A new Web site launched by the U.S. Green Building Council (USGBC) on Wednesday gives students, parents, teachers, school administrators, elected officials and community members a new resource in the effort to ensure a future of green schools for every child within a generation.

“The new site, Build Green Schools (www.buildgreenschools.org), will be a vital tool for the grassroots green schools movement, helping the site’s visitors to promote healthy, nurturing, environmentally friendly schools in their own communities,” noted Rick Fedrizz, President and CEO, U.S. Green Building Council.

Build Green Schools is filled with facts on the benefits and costs of green schools, including the ways green schools foster learning, decrease student and teacher absenteeism from respiratory and other illnesses, reduce energy and water bills, and provide models for teaching the world’s future leaders about sustainability to benefit communities for generations to come. It is complete with profiles of schools that have already gone green, examples of policies governments and school districts have instituted to ensure future schools are green, an extensive list of resources and links, and even a social networking site for visitors to share their experiences, best practices, and creative ideas.

A 2006 study sponsored by the American Federation of Teachers, the American Institute of Architects, the American Lung Association, the Federation of American Scientists and USGBC found that building green would save an average school $100,000 each year in energy costs along – enough to hire two new additional full-time teacher, purchase 5,000 new textbooks, or buy 500 new computers.

Green schools have a superior indoor environment, with clean, fresh air, free of dangerous chemicals from everyday products like carpets, paints and cleaning materials.

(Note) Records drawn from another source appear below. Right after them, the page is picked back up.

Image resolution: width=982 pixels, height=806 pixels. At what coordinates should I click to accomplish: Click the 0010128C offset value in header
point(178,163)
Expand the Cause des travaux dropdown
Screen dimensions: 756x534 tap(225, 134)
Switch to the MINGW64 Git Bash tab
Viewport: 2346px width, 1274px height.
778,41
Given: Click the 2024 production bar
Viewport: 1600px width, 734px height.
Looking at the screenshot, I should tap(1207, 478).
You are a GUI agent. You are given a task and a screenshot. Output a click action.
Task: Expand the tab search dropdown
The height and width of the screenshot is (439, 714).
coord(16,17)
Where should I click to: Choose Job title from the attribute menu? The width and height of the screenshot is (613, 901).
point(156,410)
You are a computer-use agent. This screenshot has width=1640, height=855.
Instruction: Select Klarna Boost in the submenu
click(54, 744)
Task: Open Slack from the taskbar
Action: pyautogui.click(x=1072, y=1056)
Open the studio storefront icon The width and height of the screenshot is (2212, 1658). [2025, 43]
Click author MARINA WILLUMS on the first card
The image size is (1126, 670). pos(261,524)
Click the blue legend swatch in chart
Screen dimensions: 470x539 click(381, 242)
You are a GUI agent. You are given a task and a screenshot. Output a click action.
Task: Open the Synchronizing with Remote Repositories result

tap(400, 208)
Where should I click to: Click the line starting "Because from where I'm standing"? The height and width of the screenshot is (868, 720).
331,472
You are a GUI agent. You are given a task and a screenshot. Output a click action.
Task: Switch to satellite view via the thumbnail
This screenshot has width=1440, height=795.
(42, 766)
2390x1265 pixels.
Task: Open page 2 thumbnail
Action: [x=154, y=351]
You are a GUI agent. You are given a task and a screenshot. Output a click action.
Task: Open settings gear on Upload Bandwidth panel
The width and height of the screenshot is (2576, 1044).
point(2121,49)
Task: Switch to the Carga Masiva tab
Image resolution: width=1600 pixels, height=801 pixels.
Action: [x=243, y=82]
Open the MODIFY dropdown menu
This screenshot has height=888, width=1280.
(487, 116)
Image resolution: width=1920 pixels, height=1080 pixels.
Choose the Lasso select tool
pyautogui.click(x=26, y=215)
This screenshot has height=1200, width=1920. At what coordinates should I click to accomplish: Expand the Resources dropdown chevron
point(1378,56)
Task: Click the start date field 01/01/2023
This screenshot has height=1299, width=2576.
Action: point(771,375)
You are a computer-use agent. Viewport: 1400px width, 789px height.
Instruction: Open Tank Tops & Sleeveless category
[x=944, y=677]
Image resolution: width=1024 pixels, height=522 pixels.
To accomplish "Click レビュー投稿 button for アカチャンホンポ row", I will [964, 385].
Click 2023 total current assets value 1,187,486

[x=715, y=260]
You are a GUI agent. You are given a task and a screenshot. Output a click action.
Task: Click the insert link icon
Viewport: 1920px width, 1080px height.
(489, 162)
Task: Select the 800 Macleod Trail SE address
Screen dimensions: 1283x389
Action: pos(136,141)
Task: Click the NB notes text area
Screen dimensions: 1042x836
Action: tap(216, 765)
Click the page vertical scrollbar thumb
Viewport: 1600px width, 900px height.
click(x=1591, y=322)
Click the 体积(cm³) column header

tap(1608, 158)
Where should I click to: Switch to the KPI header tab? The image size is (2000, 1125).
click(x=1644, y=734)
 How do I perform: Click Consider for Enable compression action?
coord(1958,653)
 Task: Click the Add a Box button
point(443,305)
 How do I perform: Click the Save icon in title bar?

They make use of as much natural daylight as possible, maximizing students’ ability to concentrate and stay physically and emotionally healthy while at the same time dramatically reducing energy costs and greenhouse gas emissions. On average, green schools use 33% less energy and 32% less water than conventional schools, which would bring the U.S. closer to reducing reliance on imported energy.

Green schools’ better lighting, temperature control, ventilation and indoor air quality contribute to reduced asthma, colds, flu and absenteeism, helping improve learning, test scores and lifetime student earnings. Greening all school construction would also create more than 2,000 new jobs each year from increased use of energy-efficient technologies. And green schools boost morale and improve teacher retention.

The USGBC’s LEED® (Leadership in Energy and Environmental Design) for Schools green rating system provides green-building guidelines and offers third-party verification to ensure schools’ stakeholders that their buildings incorporate the best in science, design and technology to make their schools truly green.